Qualcomm shares have soared by 18% after announcing a new set of "chip-based accelerator cards" for AI inference.
QCOM is best known for mobile chips and connectivity, but it’s now entering the realm of data-centre AI inference accelerators.
Qualcomm Technologies, Inc. today announced the launch of its next-generation AI inference-optimized solutions for data centers: the Qualcomm® AI200 and AI250 chip-based accelerator cards, and racks. Building off the Company’s NPU technology leadership, these solutions offer rack-scale performance and superior memory capacity for fast generative AI inference at high performance per dollar per watt—marking a major leap forward in enabling scalable, efficient, and flexible generative AI across industries.
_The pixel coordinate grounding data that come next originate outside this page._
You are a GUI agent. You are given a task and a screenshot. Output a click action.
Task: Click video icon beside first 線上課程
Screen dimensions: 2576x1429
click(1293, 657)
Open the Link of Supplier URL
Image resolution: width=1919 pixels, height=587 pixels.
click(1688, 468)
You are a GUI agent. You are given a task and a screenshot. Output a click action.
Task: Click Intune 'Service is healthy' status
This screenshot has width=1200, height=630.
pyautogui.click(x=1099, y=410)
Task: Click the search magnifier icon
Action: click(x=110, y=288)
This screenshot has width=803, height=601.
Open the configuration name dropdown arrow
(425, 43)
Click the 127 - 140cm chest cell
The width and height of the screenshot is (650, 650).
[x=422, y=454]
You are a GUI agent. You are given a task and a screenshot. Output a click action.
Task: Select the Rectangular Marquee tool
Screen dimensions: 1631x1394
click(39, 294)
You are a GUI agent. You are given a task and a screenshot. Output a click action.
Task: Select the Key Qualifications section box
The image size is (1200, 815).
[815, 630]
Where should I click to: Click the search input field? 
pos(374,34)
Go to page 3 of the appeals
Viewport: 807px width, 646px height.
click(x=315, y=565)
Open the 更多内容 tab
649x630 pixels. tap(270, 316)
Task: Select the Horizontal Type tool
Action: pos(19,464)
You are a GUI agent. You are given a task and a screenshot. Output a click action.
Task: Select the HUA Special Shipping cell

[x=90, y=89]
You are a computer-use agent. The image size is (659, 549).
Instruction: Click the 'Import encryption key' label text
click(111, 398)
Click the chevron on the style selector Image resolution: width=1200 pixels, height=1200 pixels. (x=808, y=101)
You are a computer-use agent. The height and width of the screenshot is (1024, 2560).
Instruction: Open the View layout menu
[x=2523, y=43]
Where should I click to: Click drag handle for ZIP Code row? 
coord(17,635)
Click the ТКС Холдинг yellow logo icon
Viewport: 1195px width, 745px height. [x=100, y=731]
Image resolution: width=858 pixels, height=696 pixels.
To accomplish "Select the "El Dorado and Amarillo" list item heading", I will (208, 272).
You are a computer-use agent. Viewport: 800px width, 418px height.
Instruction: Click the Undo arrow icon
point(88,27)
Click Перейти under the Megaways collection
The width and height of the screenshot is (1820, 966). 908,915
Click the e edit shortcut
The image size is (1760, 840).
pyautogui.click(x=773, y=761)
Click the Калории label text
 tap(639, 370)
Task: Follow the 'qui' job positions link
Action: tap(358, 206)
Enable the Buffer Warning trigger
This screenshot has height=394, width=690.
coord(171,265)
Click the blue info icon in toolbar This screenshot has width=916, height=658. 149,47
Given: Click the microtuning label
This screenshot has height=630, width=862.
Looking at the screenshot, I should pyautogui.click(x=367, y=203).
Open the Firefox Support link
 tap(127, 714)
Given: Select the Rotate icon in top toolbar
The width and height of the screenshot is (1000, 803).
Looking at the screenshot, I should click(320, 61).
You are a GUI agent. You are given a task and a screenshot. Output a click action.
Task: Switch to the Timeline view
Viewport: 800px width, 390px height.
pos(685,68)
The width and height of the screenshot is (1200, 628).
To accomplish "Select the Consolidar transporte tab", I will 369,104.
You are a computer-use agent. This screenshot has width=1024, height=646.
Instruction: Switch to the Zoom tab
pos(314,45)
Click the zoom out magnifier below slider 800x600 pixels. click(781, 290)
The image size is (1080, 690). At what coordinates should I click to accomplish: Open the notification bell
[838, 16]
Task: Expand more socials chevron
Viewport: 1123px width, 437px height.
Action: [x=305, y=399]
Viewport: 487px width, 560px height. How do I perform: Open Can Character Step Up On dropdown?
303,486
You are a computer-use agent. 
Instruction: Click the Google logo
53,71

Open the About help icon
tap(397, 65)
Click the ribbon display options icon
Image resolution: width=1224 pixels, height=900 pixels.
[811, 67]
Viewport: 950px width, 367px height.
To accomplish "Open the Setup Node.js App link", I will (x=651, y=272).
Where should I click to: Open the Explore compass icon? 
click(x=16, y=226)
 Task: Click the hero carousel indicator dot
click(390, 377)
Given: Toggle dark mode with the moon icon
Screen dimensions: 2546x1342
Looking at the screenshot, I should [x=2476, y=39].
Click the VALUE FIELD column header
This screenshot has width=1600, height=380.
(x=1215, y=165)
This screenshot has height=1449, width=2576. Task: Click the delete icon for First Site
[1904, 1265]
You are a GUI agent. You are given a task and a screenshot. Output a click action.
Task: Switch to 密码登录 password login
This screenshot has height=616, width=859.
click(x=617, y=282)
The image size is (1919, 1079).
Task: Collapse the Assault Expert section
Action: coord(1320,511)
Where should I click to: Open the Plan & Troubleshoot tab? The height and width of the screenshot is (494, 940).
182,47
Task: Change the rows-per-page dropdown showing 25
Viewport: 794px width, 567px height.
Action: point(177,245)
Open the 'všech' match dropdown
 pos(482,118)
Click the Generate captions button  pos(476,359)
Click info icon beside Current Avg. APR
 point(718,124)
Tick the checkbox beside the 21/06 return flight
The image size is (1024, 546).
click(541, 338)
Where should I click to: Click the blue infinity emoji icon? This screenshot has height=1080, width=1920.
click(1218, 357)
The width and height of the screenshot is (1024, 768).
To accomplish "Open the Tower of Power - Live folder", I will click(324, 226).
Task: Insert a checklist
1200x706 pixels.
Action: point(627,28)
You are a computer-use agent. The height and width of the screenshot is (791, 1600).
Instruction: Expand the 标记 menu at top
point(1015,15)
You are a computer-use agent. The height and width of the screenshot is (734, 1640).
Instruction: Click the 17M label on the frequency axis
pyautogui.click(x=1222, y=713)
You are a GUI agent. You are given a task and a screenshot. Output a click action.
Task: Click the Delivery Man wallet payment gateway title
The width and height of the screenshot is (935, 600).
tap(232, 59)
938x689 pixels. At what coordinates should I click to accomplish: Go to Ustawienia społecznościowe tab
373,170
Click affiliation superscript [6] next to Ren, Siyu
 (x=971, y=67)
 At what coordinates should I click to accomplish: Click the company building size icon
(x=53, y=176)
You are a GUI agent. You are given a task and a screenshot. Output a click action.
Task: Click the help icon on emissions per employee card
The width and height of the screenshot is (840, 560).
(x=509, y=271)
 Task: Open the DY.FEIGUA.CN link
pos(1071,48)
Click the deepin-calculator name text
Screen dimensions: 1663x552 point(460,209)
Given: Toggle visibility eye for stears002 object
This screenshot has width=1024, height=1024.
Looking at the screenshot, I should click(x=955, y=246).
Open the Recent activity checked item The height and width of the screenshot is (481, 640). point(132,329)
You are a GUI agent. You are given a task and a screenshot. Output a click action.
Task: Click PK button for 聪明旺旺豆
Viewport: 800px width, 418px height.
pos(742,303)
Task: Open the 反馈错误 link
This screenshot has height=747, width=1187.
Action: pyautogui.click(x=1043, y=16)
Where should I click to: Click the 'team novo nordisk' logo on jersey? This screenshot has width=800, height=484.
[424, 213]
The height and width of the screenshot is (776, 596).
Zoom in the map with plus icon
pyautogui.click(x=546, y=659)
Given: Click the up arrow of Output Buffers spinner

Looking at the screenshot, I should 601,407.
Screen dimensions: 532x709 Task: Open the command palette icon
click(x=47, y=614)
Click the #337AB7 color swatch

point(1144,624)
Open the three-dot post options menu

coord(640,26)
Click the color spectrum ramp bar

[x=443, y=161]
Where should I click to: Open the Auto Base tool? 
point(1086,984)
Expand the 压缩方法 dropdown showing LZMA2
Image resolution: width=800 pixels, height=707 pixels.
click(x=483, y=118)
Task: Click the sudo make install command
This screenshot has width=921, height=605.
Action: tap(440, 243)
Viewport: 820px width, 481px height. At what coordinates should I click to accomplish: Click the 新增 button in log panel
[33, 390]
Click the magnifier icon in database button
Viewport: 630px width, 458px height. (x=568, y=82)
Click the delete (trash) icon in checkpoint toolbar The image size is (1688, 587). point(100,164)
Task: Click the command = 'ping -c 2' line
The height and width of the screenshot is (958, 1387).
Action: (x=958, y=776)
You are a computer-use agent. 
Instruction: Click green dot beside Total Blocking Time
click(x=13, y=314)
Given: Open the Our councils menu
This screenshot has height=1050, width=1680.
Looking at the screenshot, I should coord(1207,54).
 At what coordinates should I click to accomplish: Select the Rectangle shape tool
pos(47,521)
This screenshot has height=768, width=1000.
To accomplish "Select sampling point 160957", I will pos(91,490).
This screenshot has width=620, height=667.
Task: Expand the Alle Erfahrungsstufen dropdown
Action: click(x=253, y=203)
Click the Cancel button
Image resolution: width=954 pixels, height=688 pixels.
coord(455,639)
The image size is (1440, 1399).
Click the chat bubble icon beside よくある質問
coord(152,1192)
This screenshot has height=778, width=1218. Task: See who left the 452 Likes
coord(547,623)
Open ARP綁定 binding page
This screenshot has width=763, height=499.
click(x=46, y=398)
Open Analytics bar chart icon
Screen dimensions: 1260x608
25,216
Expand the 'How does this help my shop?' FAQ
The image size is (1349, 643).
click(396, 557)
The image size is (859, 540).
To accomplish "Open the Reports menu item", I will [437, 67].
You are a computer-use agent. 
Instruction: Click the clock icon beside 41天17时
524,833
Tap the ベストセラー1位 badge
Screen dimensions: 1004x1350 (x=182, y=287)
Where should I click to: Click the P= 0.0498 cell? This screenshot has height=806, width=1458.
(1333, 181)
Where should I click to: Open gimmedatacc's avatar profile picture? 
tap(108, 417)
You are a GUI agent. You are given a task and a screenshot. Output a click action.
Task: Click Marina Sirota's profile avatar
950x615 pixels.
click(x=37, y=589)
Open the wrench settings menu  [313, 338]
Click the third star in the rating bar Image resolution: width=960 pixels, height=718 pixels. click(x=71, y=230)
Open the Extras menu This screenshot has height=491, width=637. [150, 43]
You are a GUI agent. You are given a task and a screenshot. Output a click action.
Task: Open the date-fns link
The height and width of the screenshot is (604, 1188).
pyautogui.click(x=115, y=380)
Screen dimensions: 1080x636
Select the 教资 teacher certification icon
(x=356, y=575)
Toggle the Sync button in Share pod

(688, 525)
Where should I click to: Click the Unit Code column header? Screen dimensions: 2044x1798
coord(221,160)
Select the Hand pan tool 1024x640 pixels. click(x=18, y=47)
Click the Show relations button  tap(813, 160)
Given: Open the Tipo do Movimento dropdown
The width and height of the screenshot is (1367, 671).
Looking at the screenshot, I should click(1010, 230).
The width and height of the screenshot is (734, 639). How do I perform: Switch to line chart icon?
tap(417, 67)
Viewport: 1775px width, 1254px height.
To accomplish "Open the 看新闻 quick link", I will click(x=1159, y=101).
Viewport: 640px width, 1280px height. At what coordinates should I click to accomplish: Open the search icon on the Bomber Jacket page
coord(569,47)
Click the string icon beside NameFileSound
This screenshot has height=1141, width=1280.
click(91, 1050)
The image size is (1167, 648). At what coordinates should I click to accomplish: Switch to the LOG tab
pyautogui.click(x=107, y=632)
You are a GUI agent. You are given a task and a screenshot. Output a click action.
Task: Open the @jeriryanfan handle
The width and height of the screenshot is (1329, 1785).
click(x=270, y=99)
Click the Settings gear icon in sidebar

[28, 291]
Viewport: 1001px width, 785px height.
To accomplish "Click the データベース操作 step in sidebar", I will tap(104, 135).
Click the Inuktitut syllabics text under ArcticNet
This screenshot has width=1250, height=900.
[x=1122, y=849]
Qualcomm AI200 introduces a purpose-built rack-level AI inference solution designed to deliver low total cost of ownership (TCO) and optimized performance for large language & multimodal model (LLM, LMM) inference and other AI workloads. It supports 768 GB of LPDDR per card for higher memory capacity and lower cost, enabling exceptional scale and flexibility for AI inference.
The Qualcomm AI250 solution will debut with an innovative memory architecture based on near-memory computing, providing a generational leap in efficiency and performance for AI inference workloads by delivering greater than 10x higher effective memory bandwidth and much lower power consumption. This enables disaggregated AI inferencing for efficient utilization of hardware while meeting customer performance and cost requirements.
This doesn't sound like a threat to Nvidia in the training space but there is a fight for inference that also involves Nvidia, AMD, Intel and others in the space. This would fuel data centers and any increase in efficiency could curb the use of power, though there are many who would argue that more inference just begs for more AI usage.
We will also need to see the real-world prove out the claims of 10x 'higher effective memory bandwidth' and see the software that goes with it.